A new study suggests that a mysterious "cold spot" in space could be proof of parallel universes with alternate realities.
The cold spot, which measures at around 1.8 billion light years across, has been stumping scientists for years now, the Daily Mail reported. Measurements of the universe's background radiation showed the spot is colder than its surroundings by 0.00027 degrees Fahrenheit.
Previous research suggested the spot was colder because it contained as many as 10,000 less galaxies than other regions in space.
But a new study revealed that this "massive supervoid" is not possible, and that the cold spot cannot be explained by any "missing" matter. The discovery opens the door to other explanations, one being proof of the "multiverse."
"We can't entirely rule out that the Spot is caused by an unlikely fluctuation explained by the standard model [of particle physics]," study coauthor Professor Tom Shanks, who is an astronomer at Durham University, told the Daily Mail. "But if that isn't the answer, then there are more exotic explanations.

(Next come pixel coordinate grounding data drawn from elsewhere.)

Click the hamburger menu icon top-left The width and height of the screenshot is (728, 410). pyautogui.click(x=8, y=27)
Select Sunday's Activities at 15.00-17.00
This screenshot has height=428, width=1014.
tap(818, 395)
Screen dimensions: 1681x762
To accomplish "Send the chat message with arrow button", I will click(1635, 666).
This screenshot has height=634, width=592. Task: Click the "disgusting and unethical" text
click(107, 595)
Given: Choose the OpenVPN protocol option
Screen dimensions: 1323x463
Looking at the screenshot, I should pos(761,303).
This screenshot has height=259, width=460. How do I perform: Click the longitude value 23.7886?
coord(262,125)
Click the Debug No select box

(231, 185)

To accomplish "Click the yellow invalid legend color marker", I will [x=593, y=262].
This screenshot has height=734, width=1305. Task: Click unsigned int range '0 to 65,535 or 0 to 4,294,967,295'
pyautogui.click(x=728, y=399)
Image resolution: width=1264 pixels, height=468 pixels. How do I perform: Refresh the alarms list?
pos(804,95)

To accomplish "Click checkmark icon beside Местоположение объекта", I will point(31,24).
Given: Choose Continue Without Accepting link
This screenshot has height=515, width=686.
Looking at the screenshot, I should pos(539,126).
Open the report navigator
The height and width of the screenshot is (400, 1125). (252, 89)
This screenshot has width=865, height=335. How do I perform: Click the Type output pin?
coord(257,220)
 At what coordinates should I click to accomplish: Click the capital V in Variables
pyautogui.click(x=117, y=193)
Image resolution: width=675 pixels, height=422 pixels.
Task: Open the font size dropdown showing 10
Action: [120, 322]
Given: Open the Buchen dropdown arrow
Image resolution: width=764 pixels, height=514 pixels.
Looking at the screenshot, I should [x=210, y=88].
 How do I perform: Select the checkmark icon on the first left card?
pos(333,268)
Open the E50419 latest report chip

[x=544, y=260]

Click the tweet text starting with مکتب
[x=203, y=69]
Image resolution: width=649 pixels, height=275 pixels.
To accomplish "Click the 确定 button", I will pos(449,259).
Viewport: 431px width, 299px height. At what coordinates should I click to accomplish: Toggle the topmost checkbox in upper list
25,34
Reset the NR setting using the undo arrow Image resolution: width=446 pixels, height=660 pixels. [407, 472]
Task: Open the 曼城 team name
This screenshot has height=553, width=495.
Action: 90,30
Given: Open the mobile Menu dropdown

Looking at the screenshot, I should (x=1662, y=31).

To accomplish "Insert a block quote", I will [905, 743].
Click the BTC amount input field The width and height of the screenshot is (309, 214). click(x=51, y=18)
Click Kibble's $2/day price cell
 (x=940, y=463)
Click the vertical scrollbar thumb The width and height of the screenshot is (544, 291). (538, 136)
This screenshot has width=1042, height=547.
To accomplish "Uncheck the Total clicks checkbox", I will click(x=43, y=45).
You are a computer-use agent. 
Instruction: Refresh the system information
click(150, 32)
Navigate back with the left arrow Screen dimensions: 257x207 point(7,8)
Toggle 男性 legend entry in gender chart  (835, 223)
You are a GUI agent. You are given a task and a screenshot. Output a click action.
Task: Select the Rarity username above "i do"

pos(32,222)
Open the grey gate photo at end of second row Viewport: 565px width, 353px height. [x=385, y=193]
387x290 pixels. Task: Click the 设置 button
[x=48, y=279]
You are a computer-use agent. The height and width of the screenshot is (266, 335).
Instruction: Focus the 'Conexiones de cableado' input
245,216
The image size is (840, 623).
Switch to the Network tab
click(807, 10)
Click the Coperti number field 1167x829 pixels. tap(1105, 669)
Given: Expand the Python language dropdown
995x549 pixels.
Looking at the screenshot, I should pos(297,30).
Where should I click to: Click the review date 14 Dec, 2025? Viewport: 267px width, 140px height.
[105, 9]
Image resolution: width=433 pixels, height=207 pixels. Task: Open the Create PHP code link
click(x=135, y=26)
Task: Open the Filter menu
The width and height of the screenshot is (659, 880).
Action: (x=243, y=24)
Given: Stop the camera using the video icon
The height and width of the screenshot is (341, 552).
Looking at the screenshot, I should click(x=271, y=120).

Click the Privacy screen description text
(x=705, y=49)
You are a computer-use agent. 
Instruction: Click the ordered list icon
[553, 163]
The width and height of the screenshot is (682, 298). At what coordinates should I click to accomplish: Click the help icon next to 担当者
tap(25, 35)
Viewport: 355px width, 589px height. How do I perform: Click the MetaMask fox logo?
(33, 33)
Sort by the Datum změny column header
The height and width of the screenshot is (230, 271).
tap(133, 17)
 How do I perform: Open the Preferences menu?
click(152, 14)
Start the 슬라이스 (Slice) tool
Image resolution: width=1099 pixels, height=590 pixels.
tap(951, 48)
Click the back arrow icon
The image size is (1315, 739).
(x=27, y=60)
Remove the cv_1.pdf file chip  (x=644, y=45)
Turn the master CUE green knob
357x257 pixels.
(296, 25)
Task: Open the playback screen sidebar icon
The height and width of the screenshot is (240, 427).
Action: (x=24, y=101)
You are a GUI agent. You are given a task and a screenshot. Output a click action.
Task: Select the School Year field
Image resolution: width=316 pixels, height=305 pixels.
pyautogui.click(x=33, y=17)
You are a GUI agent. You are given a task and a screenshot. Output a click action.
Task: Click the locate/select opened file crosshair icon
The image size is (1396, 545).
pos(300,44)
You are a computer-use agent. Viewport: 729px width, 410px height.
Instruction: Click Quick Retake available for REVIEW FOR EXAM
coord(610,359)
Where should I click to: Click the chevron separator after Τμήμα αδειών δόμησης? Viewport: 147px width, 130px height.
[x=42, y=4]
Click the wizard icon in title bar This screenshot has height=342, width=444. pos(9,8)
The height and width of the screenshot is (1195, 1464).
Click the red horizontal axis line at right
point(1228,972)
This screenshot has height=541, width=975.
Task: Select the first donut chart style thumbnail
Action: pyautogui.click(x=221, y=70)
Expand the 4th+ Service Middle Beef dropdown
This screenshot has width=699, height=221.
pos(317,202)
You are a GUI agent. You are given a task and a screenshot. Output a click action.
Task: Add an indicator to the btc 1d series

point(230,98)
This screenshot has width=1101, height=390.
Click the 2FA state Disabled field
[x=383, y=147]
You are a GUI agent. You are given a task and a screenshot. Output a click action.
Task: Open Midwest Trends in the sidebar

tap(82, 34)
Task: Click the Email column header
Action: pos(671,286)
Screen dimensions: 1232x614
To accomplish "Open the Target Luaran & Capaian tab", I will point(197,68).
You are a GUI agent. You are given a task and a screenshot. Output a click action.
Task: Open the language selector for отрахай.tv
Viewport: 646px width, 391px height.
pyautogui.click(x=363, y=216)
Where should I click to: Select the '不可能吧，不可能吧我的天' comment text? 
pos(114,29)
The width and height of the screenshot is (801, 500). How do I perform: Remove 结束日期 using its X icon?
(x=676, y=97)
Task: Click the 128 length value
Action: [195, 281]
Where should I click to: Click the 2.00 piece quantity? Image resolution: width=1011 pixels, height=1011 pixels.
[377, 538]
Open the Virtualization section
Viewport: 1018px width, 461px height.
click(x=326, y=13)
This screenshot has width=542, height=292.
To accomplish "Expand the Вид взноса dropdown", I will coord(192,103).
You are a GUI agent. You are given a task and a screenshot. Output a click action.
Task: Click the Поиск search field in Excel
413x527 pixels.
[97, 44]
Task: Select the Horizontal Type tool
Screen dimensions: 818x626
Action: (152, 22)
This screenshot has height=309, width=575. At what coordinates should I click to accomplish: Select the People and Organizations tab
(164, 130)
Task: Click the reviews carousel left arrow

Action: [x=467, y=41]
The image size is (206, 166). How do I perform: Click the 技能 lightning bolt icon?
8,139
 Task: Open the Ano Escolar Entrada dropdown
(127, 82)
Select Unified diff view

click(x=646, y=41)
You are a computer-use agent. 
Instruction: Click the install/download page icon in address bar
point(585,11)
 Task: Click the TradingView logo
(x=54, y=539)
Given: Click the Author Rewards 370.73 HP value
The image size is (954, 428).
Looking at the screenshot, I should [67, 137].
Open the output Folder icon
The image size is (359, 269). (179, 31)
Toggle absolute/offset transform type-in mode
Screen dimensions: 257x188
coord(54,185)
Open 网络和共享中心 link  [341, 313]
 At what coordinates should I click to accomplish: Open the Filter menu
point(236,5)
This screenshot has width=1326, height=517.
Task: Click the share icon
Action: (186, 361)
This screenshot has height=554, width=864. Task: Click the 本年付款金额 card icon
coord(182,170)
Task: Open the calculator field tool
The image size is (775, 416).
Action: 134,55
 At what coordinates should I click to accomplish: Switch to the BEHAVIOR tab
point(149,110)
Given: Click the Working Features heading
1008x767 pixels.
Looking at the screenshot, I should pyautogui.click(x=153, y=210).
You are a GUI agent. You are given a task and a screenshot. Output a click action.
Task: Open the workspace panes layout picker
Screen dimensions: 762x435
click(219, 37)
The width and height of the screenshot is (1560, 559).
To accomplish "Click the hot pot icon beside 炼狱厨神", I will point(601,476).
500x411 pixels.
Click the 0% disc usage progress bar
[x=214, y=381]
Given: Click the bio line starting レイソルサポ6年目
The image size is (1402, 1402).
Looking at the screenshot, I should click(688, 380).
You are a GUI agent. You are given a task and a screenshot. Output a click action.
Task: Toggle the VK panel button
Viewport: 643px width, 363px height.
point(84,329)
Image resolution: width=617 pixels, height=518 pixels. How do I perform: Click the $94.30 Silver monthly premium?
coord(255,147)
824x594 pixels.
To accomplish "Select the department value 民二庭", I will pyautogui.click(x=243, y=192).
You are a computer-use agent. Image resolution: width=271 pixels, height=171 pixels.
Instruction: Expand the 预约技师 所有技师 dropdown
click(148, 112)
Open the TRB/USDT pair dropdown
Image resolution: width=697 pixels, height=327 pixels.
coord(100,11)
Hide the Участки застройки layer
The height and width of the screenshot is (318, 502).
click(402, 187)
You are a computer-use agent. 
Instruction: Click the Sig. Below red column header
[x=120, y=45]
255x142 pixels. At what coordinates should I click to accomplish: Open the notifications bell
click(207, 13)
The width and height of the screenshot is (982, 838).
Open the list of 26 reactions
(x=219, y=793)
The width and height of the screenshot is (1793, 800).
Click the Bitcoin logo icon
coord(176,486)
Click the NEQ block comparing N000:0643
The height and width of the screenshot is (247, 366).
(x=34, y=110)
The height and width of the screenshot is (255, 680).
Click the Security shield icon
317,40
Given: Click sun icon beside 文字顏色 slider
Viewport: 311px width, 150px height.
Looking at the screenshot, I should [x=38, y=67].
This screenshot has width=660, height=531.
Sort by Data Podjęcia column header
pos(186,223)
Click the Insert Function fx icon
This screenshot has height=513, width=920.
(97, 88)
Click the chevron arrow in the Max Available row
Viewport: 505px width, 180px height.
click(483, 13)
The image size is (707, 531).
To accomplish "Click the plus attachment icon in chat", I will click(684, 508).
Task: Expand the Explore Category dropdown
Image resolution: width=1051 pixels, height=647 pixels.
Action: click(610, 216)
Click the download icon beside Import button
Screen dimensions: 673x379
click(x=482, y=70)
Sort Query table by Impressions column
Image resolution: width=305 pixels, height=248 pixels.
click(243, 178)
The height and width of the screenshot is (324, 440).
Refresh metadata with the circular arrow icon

"Perhaps the most exciting of these is that the Cold Spot was caused by a collision between our universe and another bubble universe.
"If further, more detailed, analysis … proves this to be the case then the Cold Spot might be taken as the first evidence for the multiverse."
If this is the case, the cold spot could prove that space contains an infinite number of parallel universes with an infinite number of realities.
"These uncountable realms sit side by side in higher dimensions that our senses are incapable of perceiving directly," astronomy expert Dr. Stuart Clarke wrote for The Guardian. "Each alternate universe carries its own different version of reality.
"There will be one where you wrote this column and I read it ... even a really weird one in which [President Donald Trump] uses twitter to spread nothing but amusing cat videos."
While there is plenty more research to be done, some experts remain skeptical. Ironically, one of the most vocal opponents against the multiverse theory is one of its creators.
Paul Steinhardt of Princeton University helped develop the theory of inflation, which examines the origin of our universe. While it also struggles to explain the cold spot, the theory does suggest that once a universe starts to form, it triggers more to be born ad infinitum.
Steinhardt turned on his own theory in 2014.
"Our observable universe would be just one possibility out of a continuous spectrum of outcomes," he told Scientific American magazine. "So, we have not explained any feature of the universe by introducing inflation after all. We have just shifted the problem of the original big bang model (how can we explain our simple universe when there is a nearly infinite variety of possibilities that could emerge from the big bang?) to the inflationary model (how can we explain our simple universe when there is a nearly infinite variety of possibilities that could emerge in a multiverse?).”